Taken with Kodak colour film (400 asa, consumer grade) and converted to B&W in Picasa using the _Holga_ filter.


----------



## Derrel (Mar 25, 2012)

Excellent compositional skills Fred! I like this shot.


----------



## killbill (Mar 25, 2012)

Nice!


----------



## Frequency (Mar 25, 2012)

The power of black and white!!!
Is there a minor tilt?

Regards


----------



## Fred Berg (Mar 27, 2012)

Derrel said:


> Excellent compositional skills Fred!

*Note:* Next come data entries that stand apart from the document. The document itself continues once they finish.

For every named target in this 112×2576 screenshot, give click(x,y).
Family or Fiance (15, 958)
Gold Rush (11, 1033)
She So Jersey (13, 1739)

I like this shot.



Thanks Derrel.


----------



## Fred Berg (Mar 27, 2012)

killbill said:


> Nice!



Thanks killbill


----------



## Fred Berg (Mar 27, 2012)

Frequency said:


> The power of black and white!!!
> Is there a minor tilt?
> 
> Regards



Thanks Frequency. Perhaps your desk is sloping?


----------



## Frequency (Mar 27, 2012)

Hahaha... but measurement shows the edge of the bamboo curtain at the top is closer to the right end of the frame by 1mm than at bottom


----------



## Joel_W (Mar 27, 2012)

Fred, a strong compostion with outstanding lighting. You've come a long way in a short time. Congratulations.


----------



## Fred Berg (May 3, 2012)

Joel_W said:


> Fred, a strong compostion with outstanding lighting. You've come a long way in a short time. Congratulations.



Thanks, Joel. I appreciate the kind words


----------



## AlanE (May 3, 2012)

Excellent composition... The stair shadows added another layer of interest.


----------



## manaheim (May 3, 2012)

That's... quite neat.

I  noticed the tilt, too.  With so many lines I think the image is very sensitive to even the slightest tilt.  (Unless it's an optical illusion?)  I would tweak it, but otherwise... neat.


----------



## Fred Berg (May 11, 2012)

AlanE said:


> Excellent composition... The stair shadows added another layer of interest.


 


manaheim said:


> That's... quite neat.
> 
> I  noticed the tilt, too.  With so many lines I think the image is very sensitive to even the slightest tilt.  (Unless it's an optical illusion?)  I would tweak it, but otherwise... neat.



Thanks both. I still don't see the tilt, but guess it must be there somewhere amongst all those lines. Still, not bad for a hand-held photo, eh?


----------



## charlie76 (May 12, 2012)

great b and w shot!!


----------



## LizardKing (May 12, 2012)

Great shot man! Congratulations! Love the composition!


----------



## Fred Berg (May 20, 2012)

charlie76 said:


> great b and w shot!!


 


LizardKing said:


> Great shot man! Congratulations! Love the composition!



Thanks both, I appreciate your comments.


----------